The gorge is one of the most amazing places for me; I love travelling through there taking in the breathtaking scenes of the lush green hills and the meandering Rio Cobre and always awed by the historical Flat Bridge.
Despite these attractive features of the gorge, it is where I had my first and only major motor vehicle accident.
I left my home in the Spanish Town area on that January morning returning to work after the Christmas break of 2011. I was travelling behind a small Toyota Hiace bus when it suddenly stopped in an area known as Ackee Walk to take up a passenger. In order to avoid hitting into back of the bus, I swerved to the opposite side.
Finding myself going towards the river, I swerved again in the other direction hitting the embankment and overturned.
It all happened so quickly, when the car stopped, I looked to the back to see my two-year-old up-sided-down, still strapped in her car seat, unhurt.
We were assisted out of the wrecked car by passengers from the bus. I was so grateful to be alive and more importantly, my daughter was OK. Thank God.
It took me three months to face the gorge again. I remembered how anxious I was and the fear I experienced especially passing the spot where I almost lost my life. Even to this day, eight years after, I am still reminded of the accident whenever I pass Ackee Walk; how I only escaped with a whiplash and my life and my daughter’s were spared.
Unfortunately, not everyone, who has had accidents in the gorge, survives. Over the years, many persons have died on that roadway or drowned in the river, resulting in heartache and pain for many families and communities.
We have seen the pictures of mangled motor vehicles; trucks submerge in the river after failing to successfully negotiate the flat bridge, cars being pulled out of the river, blood on the roadways and the deaths that are associated with these scenes.
On May 20, 2020, Ricardo Stephenson, a past student of The Enid Bennett High School in Bog Walk, aged 19 years, died in the gorge.
Although I didn’t personally teach this young man while he was at school, I had on occasions substituted for his Social Studies teacher, thus my interaction with him.
I was always impressed with his commitment towards his education and his future. Now, he is tragically taken -a victim of a road accident in the gorge.

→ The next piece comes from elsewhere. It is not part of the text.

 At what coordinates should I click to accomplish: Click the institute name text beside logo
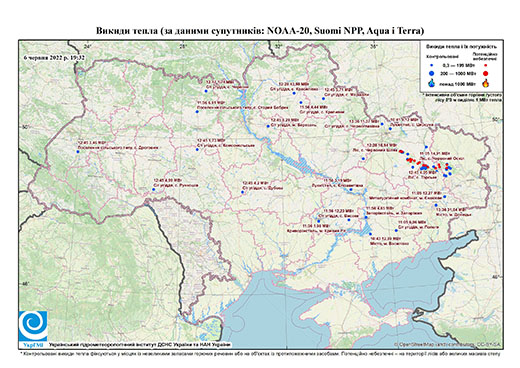[139, 344]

I want to publicly express my condolences to his family and especially to his brother Eric Stephenson who has similar qualities, and who I know will do exceptionally well in the future because he’s goal-oriented.
However, I really do hope the loss of his brother will not impact too greatly on his sitting of the July CSEC examinations.
As a daily user of the Bog Walk Gorge, I have witnessed a significant number of unbelievable incidences where motorists have recklessly and carelessly used the gorge.
Several times, to my shock and awe, I have seen motorists overtaking around corners, speeding and driving aggressively; not caring about the lives of others using the roadway.
Over the years, I have heard a lot of death myths surrounding the gorge – some of them really ridiculous, in my mind. One of them is that the slaves who built the bridge want blood/souls, hence the loss of lives. There is something else about golden|silver table and mermaids. But for me they are mere myths.
Many accidents that occur in the gorge are the faults of undisciplined motorists acting irresponsibly; not the fault of our ancestors who built an extraordinary bridge that has survived to this day and which we are still utilizing.
To address the carelessness and recklessness of the motorists, more policing is needed. There should be at least three biked officers patrolling the area daily; ensuring that motorists obey the road codes.
In addition, the authorities must ensure that de-bushing is done on a regular basis and not just for Christmas and Independence. More signage and reflectors should also be placed on the road-way to guide motorists.
However, the onus is also on the motorists who traverse these corridors to be more responsible. Too many lives are being lost in the gorge, although this does not have to be so.
All that is needed is for motorists to exercise caution. Simply slowing down and obeying posted speed limits can definitely make the gorge safer.
I implore all of us to use the roadway responsibly. Do not be selfish. Think of others.